For the metric coefficients in Equation (27), we have [2]

$\frac{\text{d}r}{\text{d}t}=c\frac{r-r_g}{r+r_g}\sqrt{\frac{r_g}{r}}$

Using this result in conjunction with Equation (27), we can reduce Equation (32) to Equation (28) in which

$g_{11}^s=\frac{r}{r-r_g},g_{44}^s=\frac{r\left(r-r_g\right)}{{\left(r+r_g\right)}^2}$ (33)

As can be seen, coefficients $g_{11}^s$ in Equations (28) and (32) are the same, whereas $g_{44}^s$ are different.
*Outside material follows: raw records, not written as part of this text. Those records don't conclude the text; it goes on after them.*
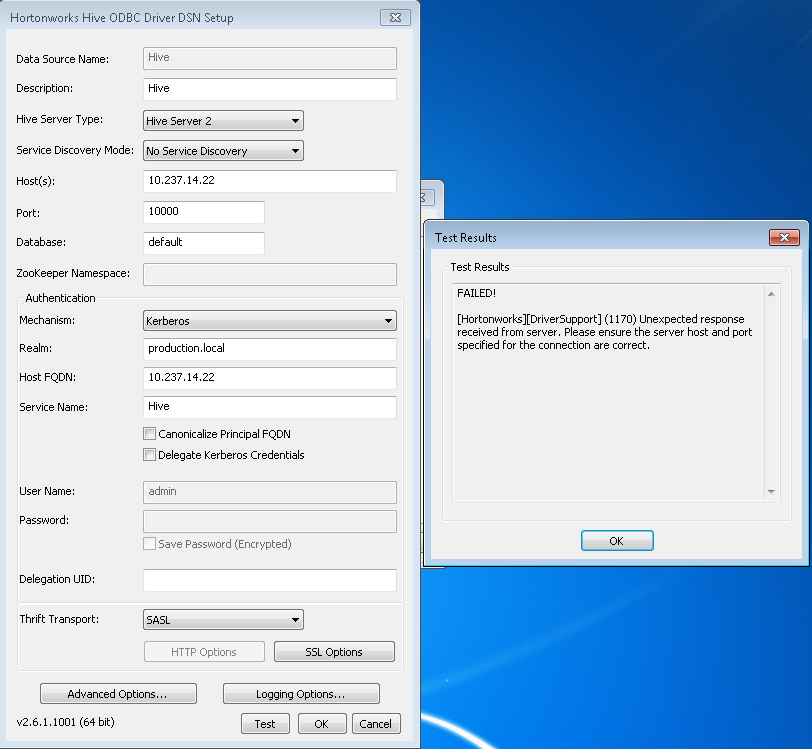Focus the Port field
Viewport: 812px width, 749px height.
204,212
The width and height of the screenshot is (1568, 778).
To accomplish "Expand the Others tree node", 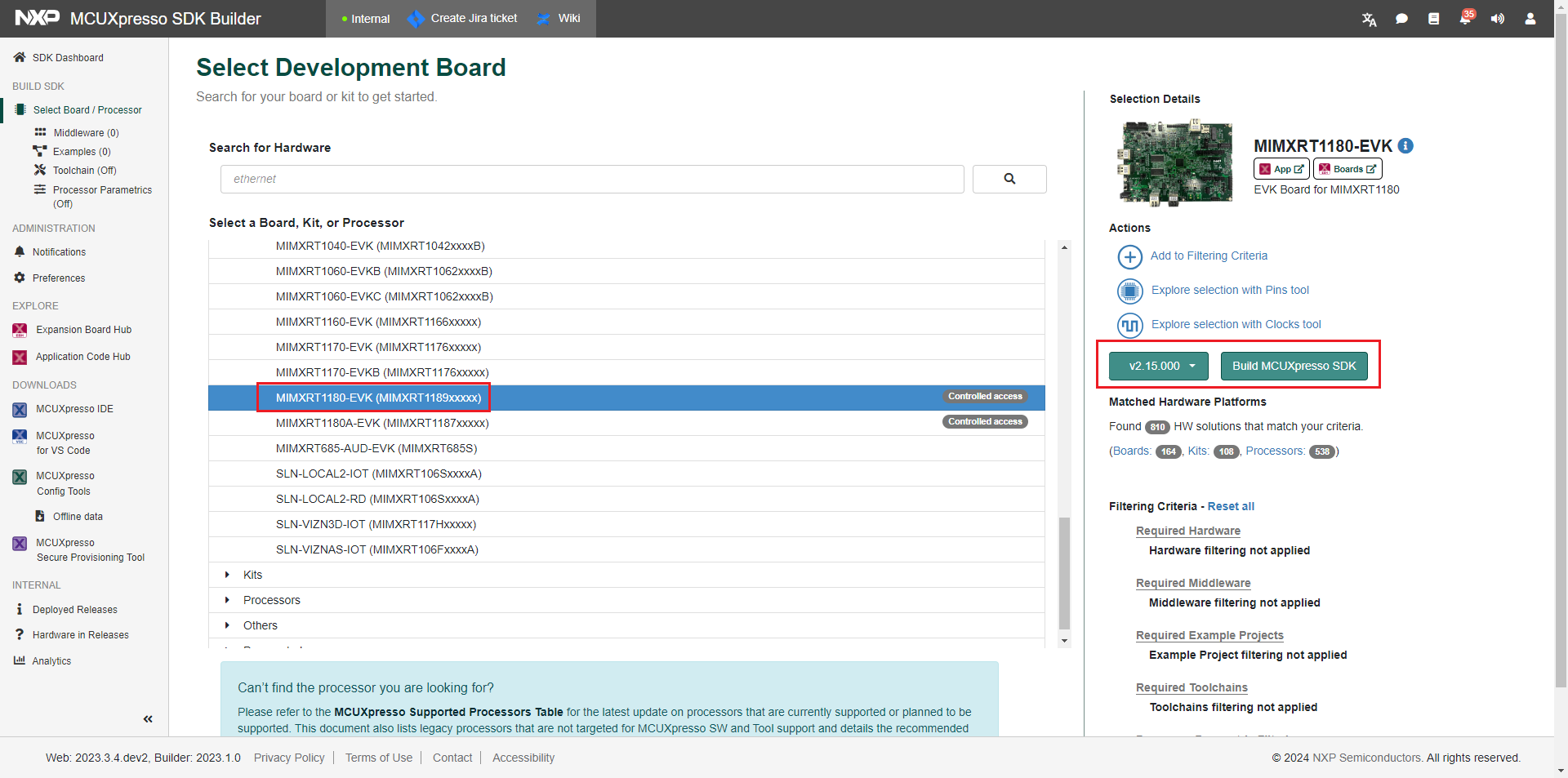I will (227, 625).
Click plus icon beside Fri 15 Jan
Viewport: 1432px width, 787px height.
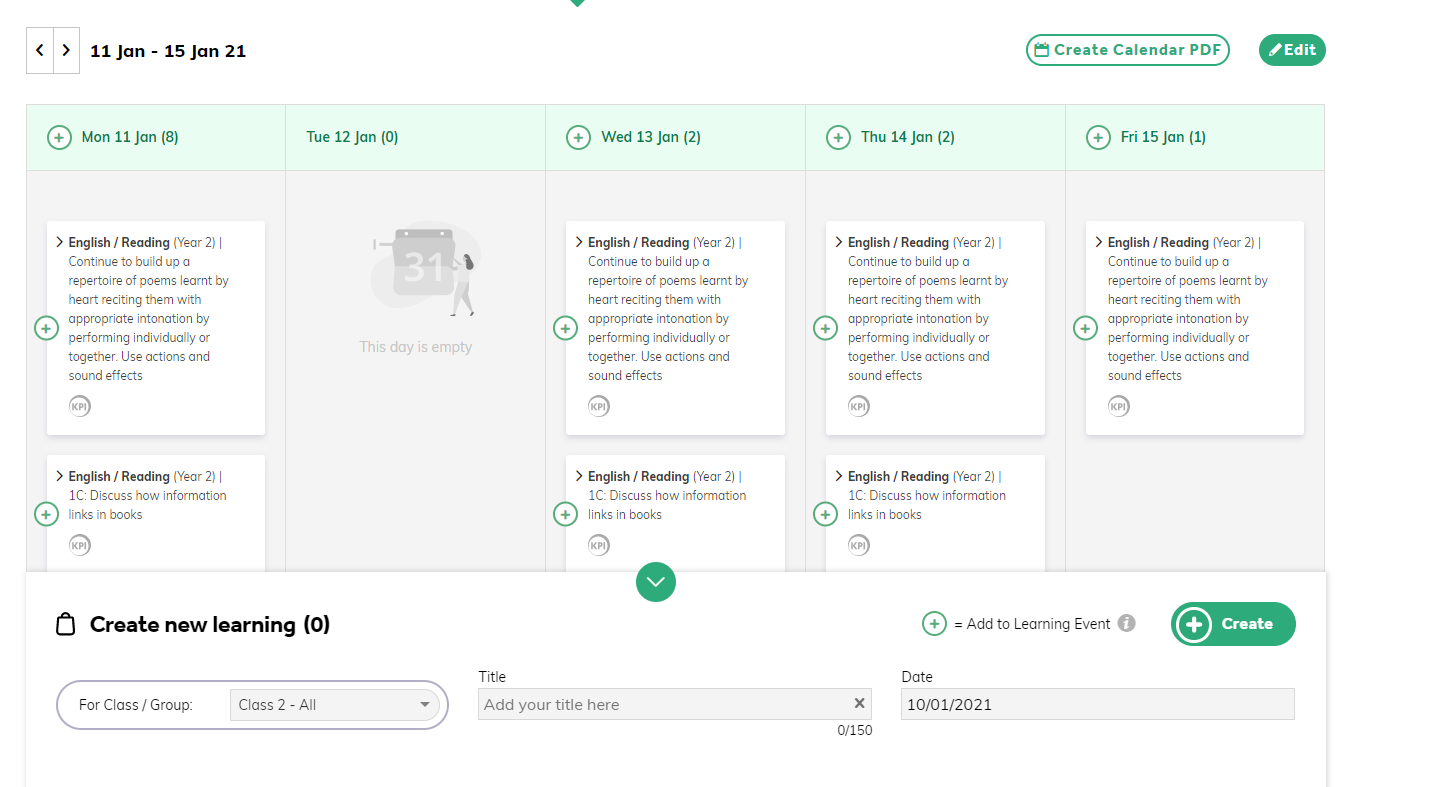pyautogui.click(x=1098, y=137)
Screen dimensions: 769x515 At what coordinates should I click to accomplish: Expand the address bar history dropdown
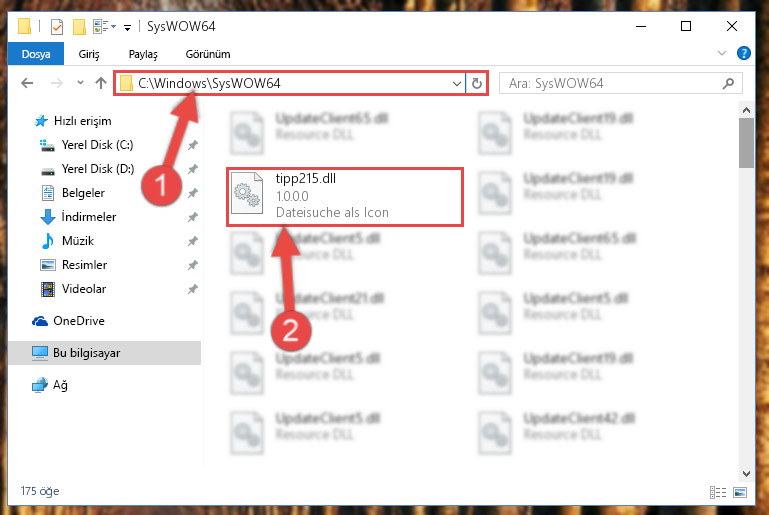457,83
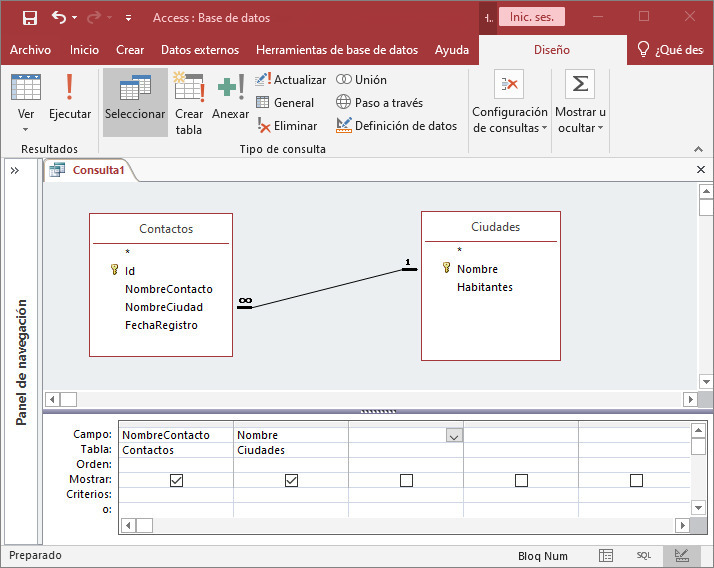Click Definición de datos icon
Screen dimensions: 714x568
[x=344, y=126]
The metric coefficients in Equation (33), in contrast to the Schwarzschild solution in Equation (29), do not satisfy the field Equations (30) and (31). The metric form in Equation (15) can be formally reduced to Equation (28) if we change $\text{d}t$ to the new time variable $\text{d}\tau$ as

$\text{d}t=\left(1+\frac{r_g}{r}\right)\text{d}\tau$ (34)

In this paper, the proposed line element in Equation (15) is not associated with the transformation of the Schwarzschild metrics and follows from the special model of the Riemannian space introduced above. The obtained metric coefficients in Equation (27) are not singular. The sphere with radius $R=r_g$ is invisible as the black hole in the Schwarzschild solution [2] .

5. Solution for the Internal Problem

Consider the internal space of a solid elastic sphere for which $T_i^j\ne 0$ in Equations (16)-(22). Full expressions which specify $T_i^j$ for solid continuum are rather cumbersome, because they take into account the effects of Special Theory of Relativity [7] associated with high radial velocity of a sphere point v and the dependency of density on velocity. However, if ${\left(v/c\right)}^2\ll 1$ , they can be simplified and presented as

$T_1^1={\sigma }_1^1-\mu v_1{v}^1,T_2^2={\sigma }_2^2,T_1^4=-\mu v_1{v}^4,T_4^1=-\mu v_4{v}^1,T_4^4=\mu v_4{v}^4$ (35)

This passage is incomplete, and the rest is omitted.